[ASSIGNED TASK]
Images are to be omitted, and the rest of the records reproduced exactly.

[SUPPLIED MATERIAL]

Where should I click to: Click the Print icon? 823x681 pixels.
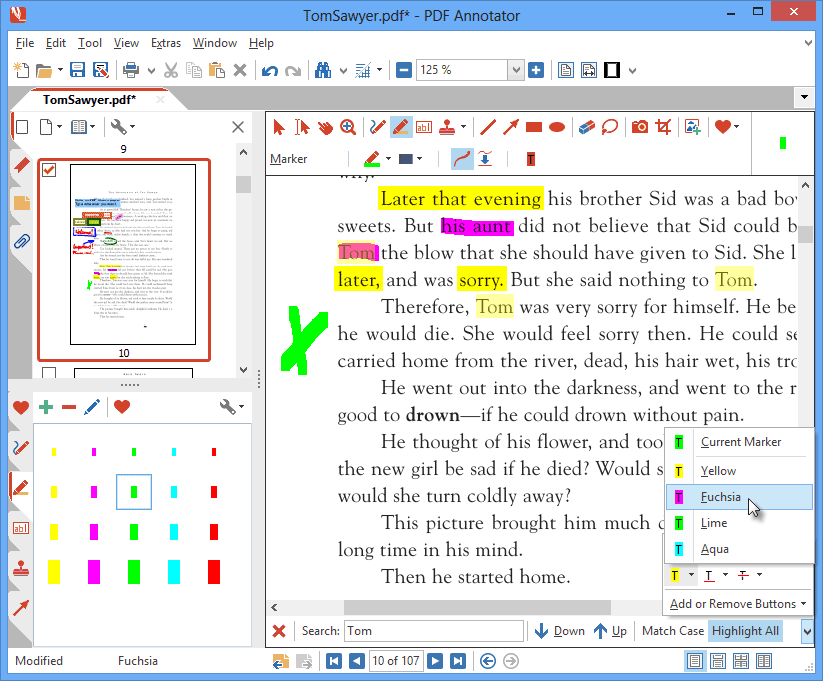click(x=130, y=70)
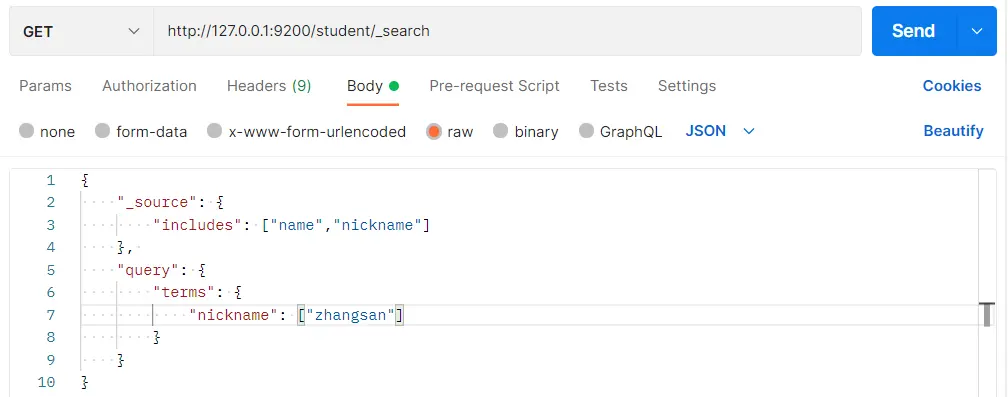1008x397 pixels.
Task: Expand the GET method dropdown
Action: tap(81, 31)
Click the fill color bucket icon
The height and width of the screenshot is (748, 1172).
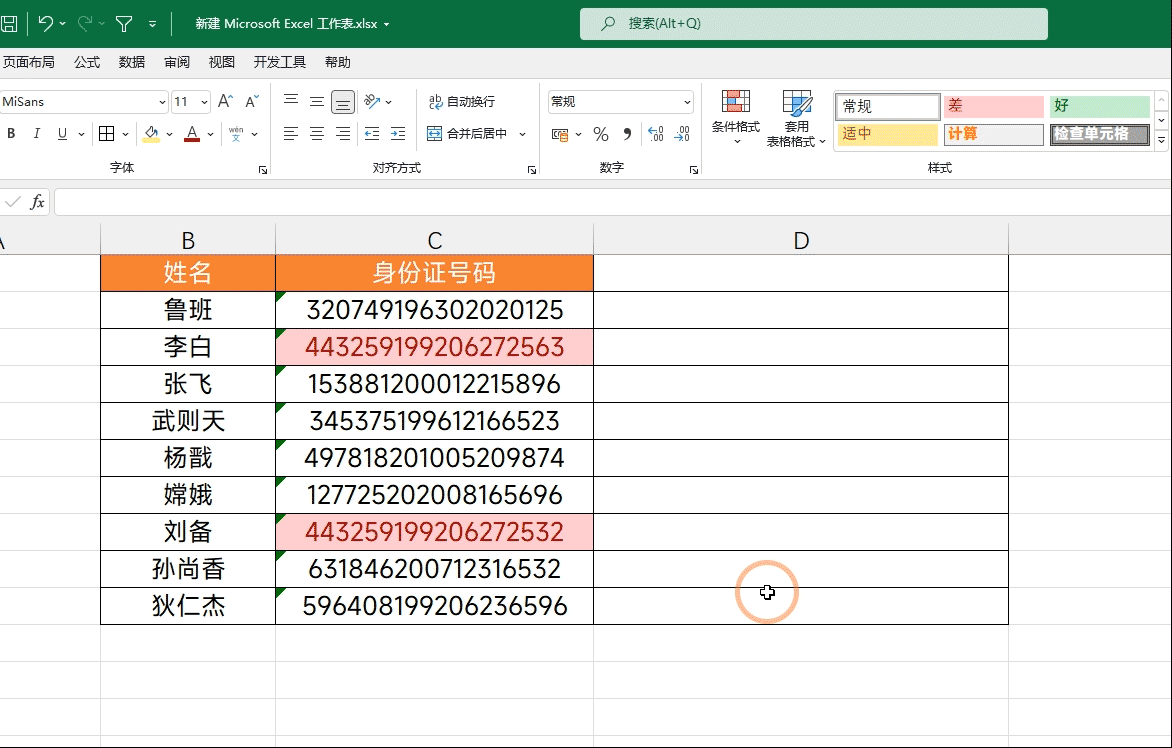click(x=151, y=134)
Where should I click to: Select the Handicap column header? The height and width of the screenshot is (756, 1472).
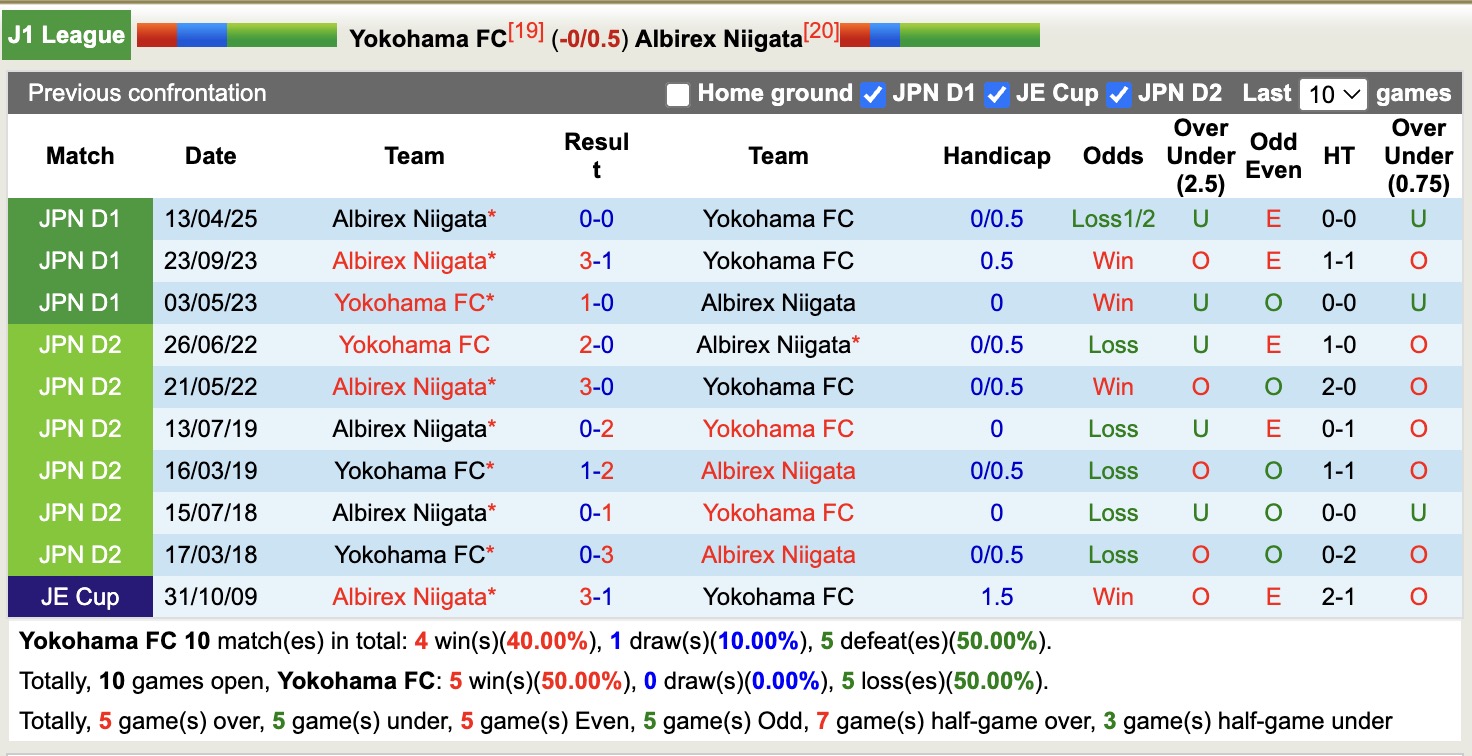coord(996,156)
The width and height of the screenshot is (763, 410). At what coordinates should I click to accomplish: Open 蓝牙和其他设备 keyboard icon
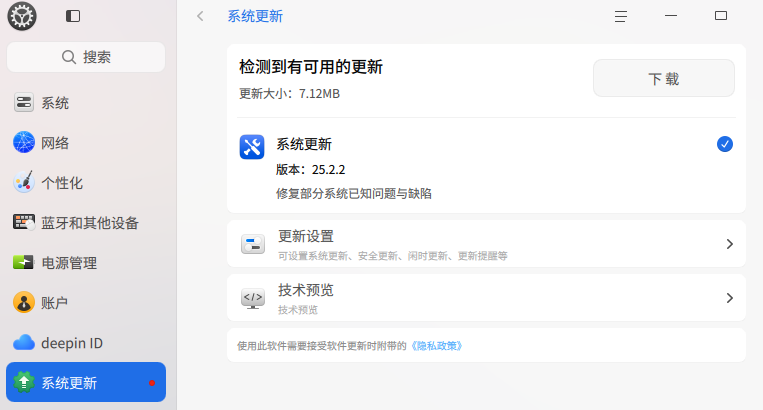[23, 222]
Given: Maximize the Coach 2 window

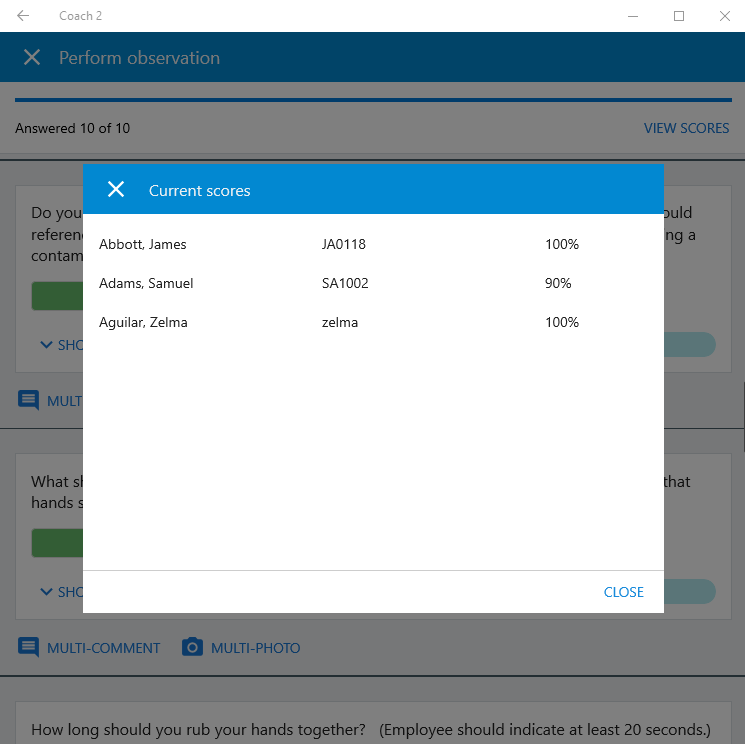Looking at the screenshot, I should (679, 16).
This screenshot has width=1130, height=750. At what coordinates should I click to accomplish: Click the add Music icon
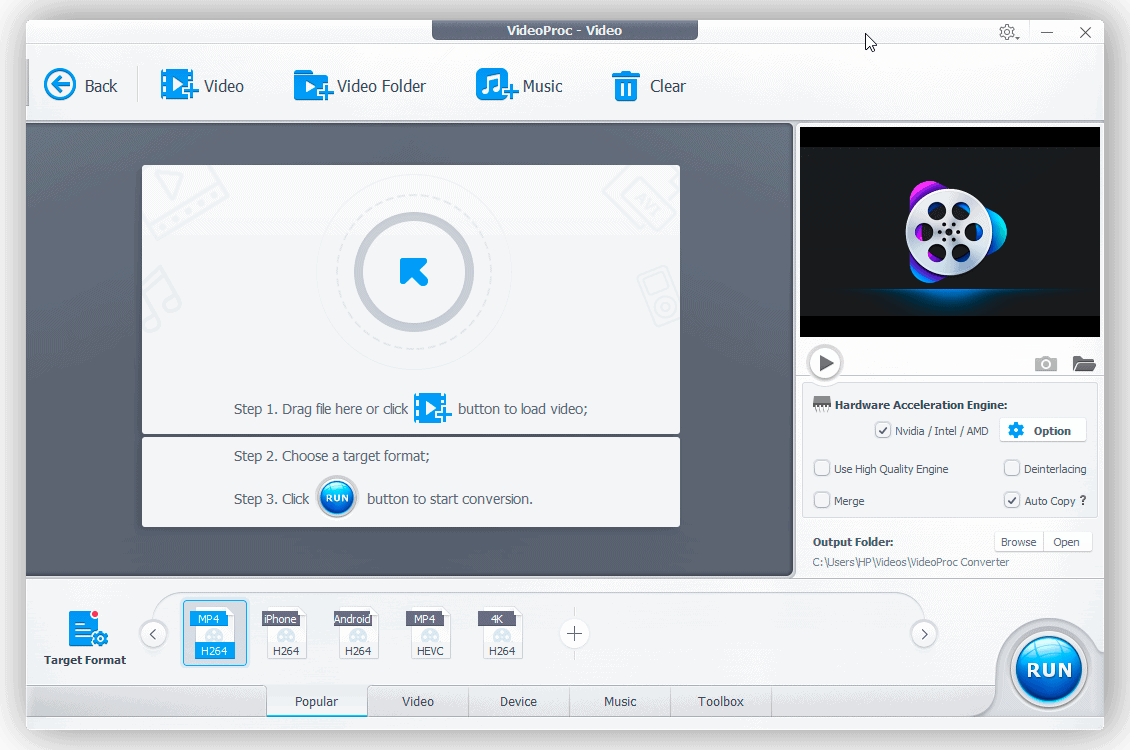pyautogui.click(x=496, y=85)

[WRITTEN RESPONSE]
Where should I click to: Click the Print icon? 823x681 pixels.
click(x=130, y=70)
1008x397 pixels.
Task: Expand the GET method dropdown
Action: tap(81, 31)
Click the fill color bucket icon
The height and width of the screenshot is (748, 1172).
click(x=151, y=134)
Where should I click to: Select the Handicap column header? The height and width of the screenshot is (756, 1472).
coord(996,156)
The width and height of the screenshot is (763, 410). At what coordinates should I click to accomplish: Open 蓝牙和其他设备 keyboard icon
[23, 222]
Given: Maximize the Coach 2 window

Looking at the screenshot, I should (679, 16).
This screenshot has width=1130, height=750. At what coordinates should I click to accomplish: Click the add Music icon
pyautogui.click(x=496, y=85)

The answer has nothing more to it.